Shirvan National Park
We visited the Shirvan National Park in November, met with the parks deputy director Seymur Karimov and spotted dozens of gazelles peacefully grazing. “The gazelle is a very emblematic animal for the people of Azerbaijan,” explains Seymur, “and with the constant presence of rangers in the park, poaching of the gazelle was almost eliminated.” The last time they caught poachers directly targeting the gazelle was in 2016. The poachers were caught by the rangers and had to pay a high fine. This seems to have had a strong signal and since then there were no more incidents. However, the villagers in the surrounding areas own lots of livestock, sheep, goats and cows, to sustain their livelihood. They graze within the parks vicinity, compete with the gazelles for food and degradate the pristine flora. Stopping the villagers from entering the park with livestock has now become an important part of the rangers daily activity. There are four ranger stations within the park where the rangers are on the look-out and also sleep. At the moment they patrol in their own clothing, but hopefully in the future they will receive uniforms. Training is done on the job.
With the help of a local guide, we speak to one of the rangers at the station. He explains the situation has improved tremendously. Before when they caught poachers and brought them to the police station, the officers would simply accept a bribe and release them and their weapons. The rangers felt helpless, so some “accidentally” slightly bent the poachers' weapons to make them unprecise. It took some time for the villagers to understand that the gazelles were protected, but now it is widely accepted.
As the gazelles population in the Shirvan national park grew, the idea arose to resettle a few dozen individuals to other regions of their once natural distribution range. With the governments approval and funds generated by the WWF, 150 gazelles were introduced to five new protected areas. We met with Azerchin Muradov, deputy director of the Ilisu nature reserve and responsible for the surveillance of the resettled gazelles in the north-west of the country. The re-introductions started in 2010 but already now positive results can be seen. Azerchin shows us pictures of gazelles grazing close the shepherds with large flocks. It's indirectly an indication that there's almost no poaching and that domesticated animals and wildlife can co-exist. Threats to the gazelles are now caused by natural predators, such as wolves. In the Shirvan NP an estimated 30 individuals live. We even spotted their tracks!

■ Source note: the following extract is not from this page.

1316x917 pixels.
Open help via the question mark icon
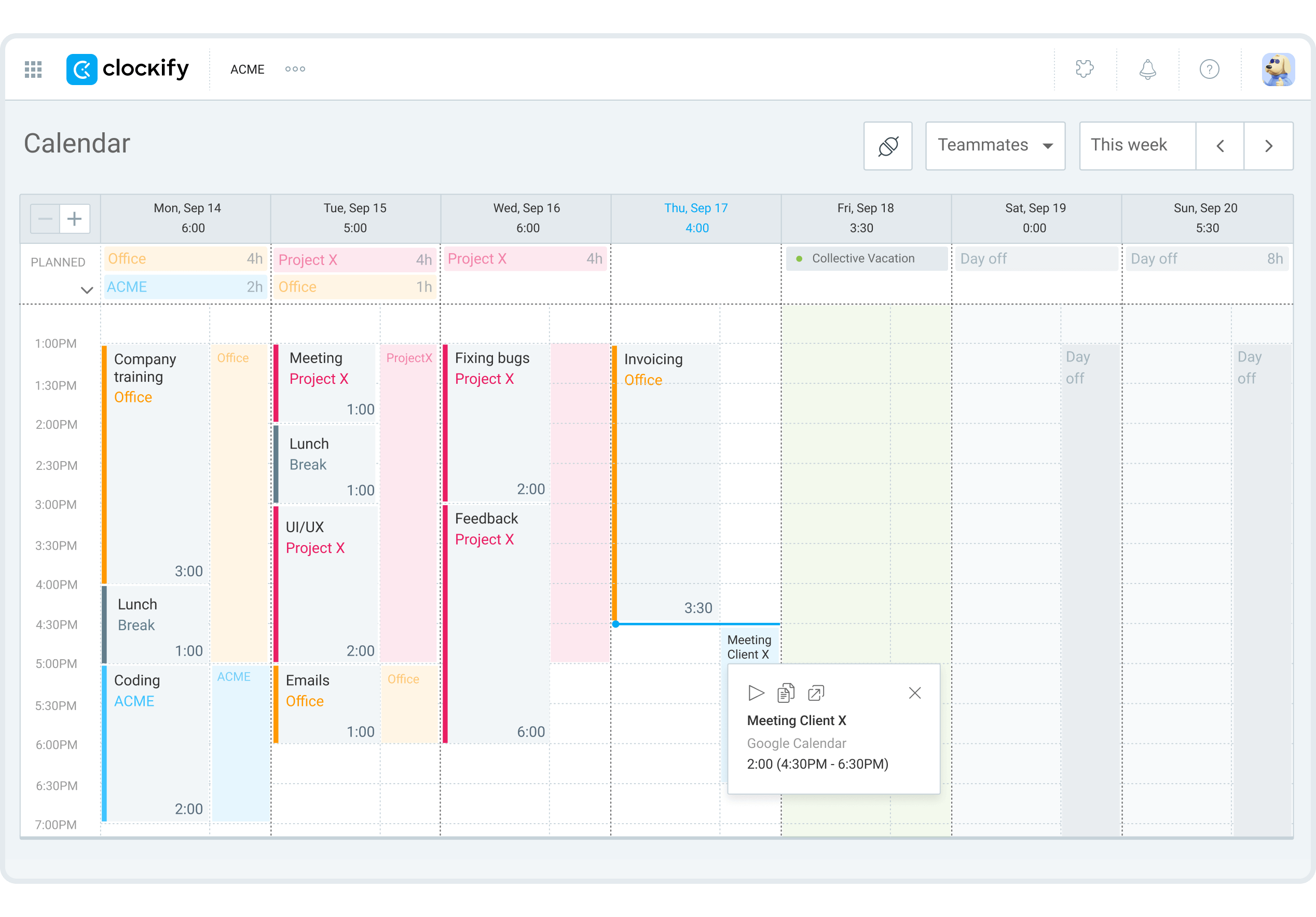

Goitered gazelles (Gazella sulgutturosa) were once common from Georgia and Azerbaijan, Iran, Kazakhstan, China and all the way to Mongolia. Nowadays their populations are drastically decreasing in most of the countries of their natural distribution range. But there is an exception: Azerbaijan. At the beginning of the 20th century 50'000 goitered gazelles roamed the steppe and semi desert landscape of the Georgian and Azerbaijani lowland. But merciless poaching paid its toll and in 1960 only 150 individuals remained. Authorities finally responded to this drama, declared the hunting of the gazelles illegal and declared their last refuge as a nature reserve, nowadays the Shirvan National Park. These efforts bore the hoped for results. The population recovered and poaching was basically eliminated. Today 6000 goitered gazelles inhabit the park, even though these animals have gone through a severe genetic bottleneck.
The Quest to Save the Goitered Gazelle
Until now, the story of the goitered gazelle is a success story. But lately the gazelle and nature protection has encountered a different kind of threat. In 2014, the government changed the Law on Grants drastically hindering, albeit making it almost impossible for foreign grants to be allocated to NGO's in Azerbaijan. All foreign funded NGO's feel their plug has been pulled. Without foreign money to finance nature protection projects, the work done in this field is coming to a standstill. And the budget which Azerbaijan, the rich oil exporting country, dedicates to nature protection is less than that for cleaning the city of Baku. So how will nature still be protected if there is no more money to finance it?
At the office of the Ilisu nature reserve, Azerchin explains that a ranger earns 150 Manat, roughly 75 Euro. Not enough to sustain a family and a poor incentive for rangers to risk their health for wildlife. The temptation for rangers to support poachers or poach themselves is apparent. Others might not actually go on patrol but tend to their own subsistence garden. Hard allegations, but ones we heard several times from our interview partners. If Azerbaijan really wants to protect its nature, it is time for the government to invest money and start by increasing wages, investing in equipment, training and fighting against corruption.
Even though the goitered gazelles future seems secured for the moment, there are many other fabulous species in this country which need protection. For example, thousands of wild birds such as the little bustard (Tetrax tetrax) end up in nets and pots each year. Bears and wolves, protected by law but regarded as pests are still widely hunted. And who wouldn't want a trophy kill like an Eastern Caucasian Tur? It is time for the Azerbaijans rich elite to spread its oil money and support the preservation of its natural heritage. Lets hope for the best!
We especially thank Elshad Askerov, director of WWF Azerbaijan, Seymur Karimov, deputy director Shirvan National Park and Azerchin Muradov, deputy director Ilisu nature reserve for their time and deep insights into nature protection in Azerbaijan. We wish you all the best for the future and keep up the great work!